--- Text shown ---

At 2.30, Father Dewanto walked out the front door of the church to try to talk to the militiamen, Gusmao said. Within seconds, a machete-wielding man charged at him, chopping at the priest's arm and neck. Moments later, Father Francisco came out the door. This time, the militiamen responded with gunfire, cutting him down on the church steps.

"Then one of the militiamen shouted, 'Father Hilario is in there. Let's go in there and shoot him,'" Gusmao said. When Father Hilario, the senior parish priest, did not heed the militiamen's shouts to come outside, a small group ran up the left side of the church and entered his study. A burst of automatic-weapons fire followed. A few seconds later, Father Hilario walked into the courtyard and collapsed, his white robe turning red, Gusmao said.

He said the order to kill Father Hilario was given by Izidio Manek, a local militia leader. Gusmao also said he saw several uniformed Indonesian soldiers at the church. The 7.62mm rounds found in the church are used in several types of military weapons.

--- Supplied records ---

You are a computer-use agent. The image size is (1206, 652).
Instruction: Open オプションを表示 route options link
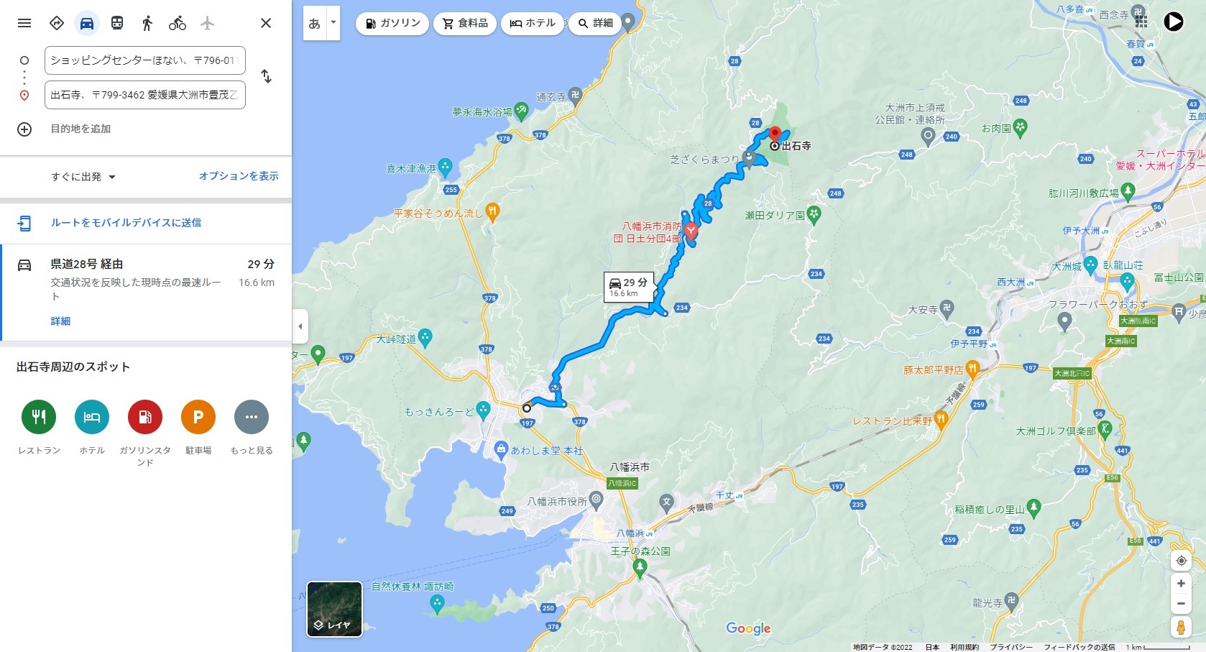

---
--- Supplied records ---

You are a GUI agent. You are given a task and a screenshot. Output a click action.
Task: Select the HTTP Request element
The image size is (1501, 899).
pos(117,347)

---
--- Supplied records ---

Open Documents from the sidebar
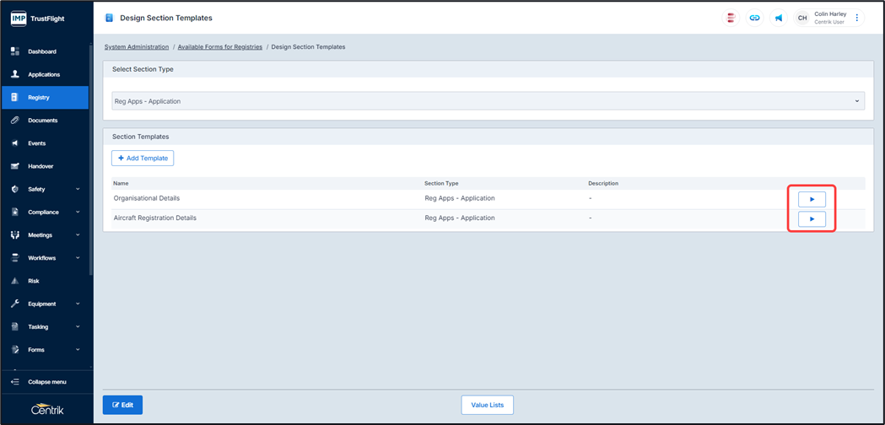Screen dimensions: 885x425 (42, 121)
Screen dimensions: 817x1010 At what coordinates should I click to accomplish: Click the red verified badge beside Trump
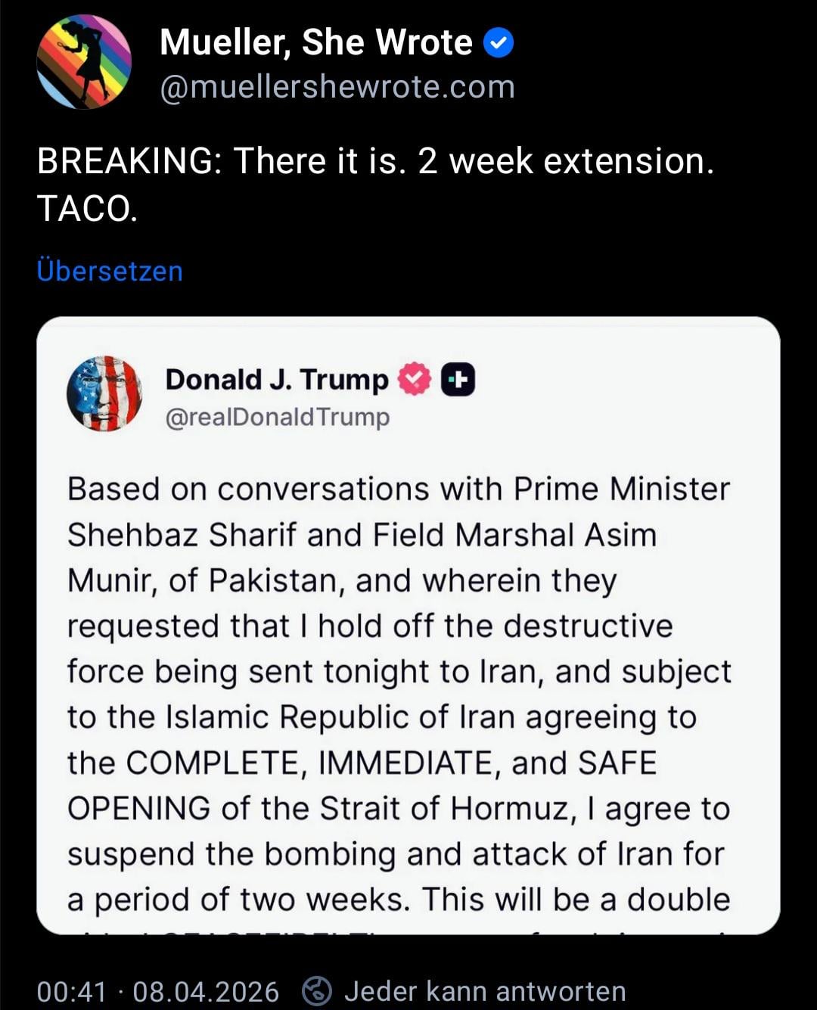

---

**Task A:**
Can you reproduce the passage on the church killings word for word, starting at "He said the" and ending at "of military weapons."?
**Task B:**
Could you go on with the account of the priests' killings at the church, picking up after its last sentence?

**Answer box A:**
He said the order to kill Father Hilario was given by Izidio Manek, a local militia leader. Gusmao also said he saw several uniformed Indonesian soldiers at the church. The 7.62mm rounds found in the church are used in several types of military weapons.

**Answer box B:**
Gusmao then ran to his family, which was waiting at the convent, and told them to flee. They ran out toward the street, where he believes they were put on a truck by militiamen and taken to a camp in Indonesian-controlled western Timor. He has not heard from them since.

Gusmao, however, decided to stay behind, climbing into a drainage ditch next to the convent, where he covered himself with leaves. For hours, he said, "it sounded like a war."

"I heard people screaming, people crying, people shouting," Gusmao said in a lengthy interview at the church compound. Pointing at the convent, he said, "They were even pulling women away from there." At 11pm, after the noise subsided, Gusmao said he crawled out of the ditch and walked around the convent toward a row of school rooms. As he walked by one, he saw "a huge pool of blood inside." Then, as he proceeded toward the church, he saw the carnage. "There were more than 20 bodies piled in front of the church," he said. "Some had been shot. Some had their arms chopped off. Some had their heads chopped off. It was awful. I was not sure if they were dead or not, so I nudged them with my foot. But they were dead. All of them."

Gusmao said he quickly knelt and prayed, asking God to "receive their souls in heaven." Then he ran into the hills that surround Suai, where he remained in hiding for more than a month, he said, subsisting on river water, bananas and cassava plants, returning only when he received word that the peacekeepers had arrived.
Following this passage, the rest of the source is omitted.